Task description ▸ Your response should contain every line from the data below that holds the string "menu".

The data ▸
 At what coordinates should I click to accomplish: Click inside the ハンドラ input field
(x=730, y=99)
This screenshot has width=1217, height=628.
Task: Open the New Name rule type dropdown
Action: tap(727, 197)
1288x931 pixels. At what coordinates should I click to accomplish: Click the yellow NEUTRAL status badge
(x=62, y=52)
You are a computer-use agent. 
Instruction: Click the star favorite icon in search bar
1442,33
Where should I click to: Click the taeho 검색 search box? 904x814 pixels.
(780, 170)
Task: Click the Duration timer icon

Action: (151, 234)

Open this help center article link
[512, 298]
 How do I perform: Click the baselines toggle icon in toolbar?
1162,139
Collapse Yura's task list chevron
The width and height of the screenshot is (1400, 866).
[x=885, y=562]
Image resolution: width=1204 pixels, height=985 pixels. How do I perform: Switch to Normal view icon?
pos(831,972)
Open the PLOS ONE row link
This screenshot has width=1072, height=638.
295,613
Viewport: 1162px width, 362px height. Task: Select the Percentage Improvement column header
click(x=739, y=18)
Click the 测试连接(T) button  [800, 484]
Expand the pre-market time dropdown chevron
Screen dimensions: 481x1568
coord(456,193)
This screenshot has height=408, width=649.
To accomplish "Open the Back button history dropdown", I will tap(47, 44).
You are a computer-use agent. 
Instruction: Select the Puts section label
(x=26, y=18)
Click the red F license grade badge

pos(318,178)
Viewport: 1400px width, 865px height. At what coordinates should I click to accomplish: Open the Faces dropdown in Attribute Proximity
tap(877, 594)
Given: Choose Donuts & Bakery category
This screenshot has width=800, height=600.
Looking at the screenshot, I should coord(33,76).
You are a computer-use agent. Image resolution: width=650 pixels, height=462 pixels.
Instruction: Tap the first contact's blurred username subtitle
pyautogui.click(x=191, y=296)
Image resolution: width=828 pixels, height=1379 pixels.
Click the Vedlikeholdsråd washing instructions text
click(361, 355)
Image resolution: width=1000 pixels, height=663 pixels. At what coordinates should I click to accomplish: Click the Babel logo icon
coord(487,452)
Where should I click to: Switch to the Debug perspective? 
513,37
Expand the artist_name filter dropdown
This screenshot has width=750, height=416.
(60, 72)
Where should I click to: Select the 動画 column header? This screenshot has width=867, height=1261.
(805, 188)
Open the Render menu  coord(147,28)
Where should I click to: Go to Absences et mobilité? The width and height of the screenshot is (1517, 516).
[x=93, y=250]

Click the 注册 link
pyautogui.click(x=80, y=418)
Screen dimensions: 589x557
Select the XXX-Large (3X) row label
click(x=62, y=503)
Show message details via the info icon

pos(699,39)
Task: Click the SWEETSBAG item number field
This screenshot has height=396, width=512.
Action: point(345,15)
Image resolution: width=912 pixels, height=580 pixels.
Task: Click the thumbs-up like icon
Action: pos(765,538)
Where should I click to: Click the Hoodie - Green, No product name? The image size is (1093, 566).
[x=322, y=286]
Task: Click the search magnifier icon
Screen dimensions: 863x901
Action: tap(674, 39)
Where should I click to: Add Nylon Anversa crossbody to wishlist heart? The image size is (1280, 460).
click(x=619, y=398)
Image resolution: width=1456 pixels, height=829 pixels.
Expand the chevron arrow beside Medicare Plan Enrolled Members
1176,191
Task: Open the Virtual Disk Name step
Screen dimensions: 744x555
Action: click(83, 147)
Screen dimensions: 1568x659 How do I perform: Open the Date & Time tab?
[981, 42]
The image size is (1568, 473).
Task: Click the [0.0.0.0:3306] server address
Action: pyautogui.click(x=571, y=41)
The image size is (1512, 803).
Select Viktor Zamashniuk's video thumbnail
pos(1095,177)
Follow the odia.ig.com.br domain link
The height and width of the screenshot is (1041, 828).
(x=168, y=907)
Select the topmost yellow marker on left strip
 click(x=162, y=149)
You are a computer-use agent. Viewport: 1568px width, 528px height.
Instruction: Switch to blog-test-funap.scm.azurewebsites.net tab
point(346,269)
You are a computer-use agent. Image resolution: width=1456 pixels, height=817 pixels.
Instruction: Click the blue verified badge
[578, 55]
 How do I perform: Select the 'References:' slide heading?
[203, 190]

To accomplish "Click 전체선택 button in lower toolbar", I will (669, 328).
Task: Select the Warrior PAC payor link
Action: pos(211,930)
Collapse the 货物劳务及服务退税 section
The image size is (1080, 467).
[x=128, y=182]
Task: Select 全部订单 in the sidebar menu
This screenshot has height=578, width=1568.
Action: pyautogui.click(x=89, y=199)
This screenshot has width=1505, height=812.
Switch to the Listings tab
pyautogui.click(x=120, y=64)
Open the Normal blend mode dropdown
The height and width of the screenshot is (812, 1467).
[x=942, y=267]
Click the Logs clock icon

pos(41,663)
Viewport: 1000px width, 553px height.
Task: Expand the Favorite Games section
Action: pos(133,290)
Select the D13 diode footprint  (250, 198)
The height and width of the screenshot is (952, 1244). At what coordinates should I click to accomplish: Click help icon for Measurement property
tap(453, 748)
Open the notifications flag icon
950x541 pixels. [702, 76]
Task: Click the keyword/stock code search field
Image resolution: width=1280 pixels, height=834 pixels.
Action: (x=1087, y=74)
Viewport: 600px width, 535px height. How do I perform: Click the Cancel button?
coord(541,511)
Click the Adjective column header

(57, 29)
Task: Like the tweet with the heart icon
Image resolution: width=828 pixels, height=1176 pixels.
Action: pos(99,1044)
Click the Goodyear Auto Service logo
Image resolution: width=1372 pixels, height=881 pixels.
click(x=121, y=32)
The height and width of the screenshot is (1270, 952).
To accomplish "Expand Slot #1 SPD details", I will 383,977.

Written response ▸
Open the Render menu  coord(147,28)
Task: Select 全部订单 in the sidebar menu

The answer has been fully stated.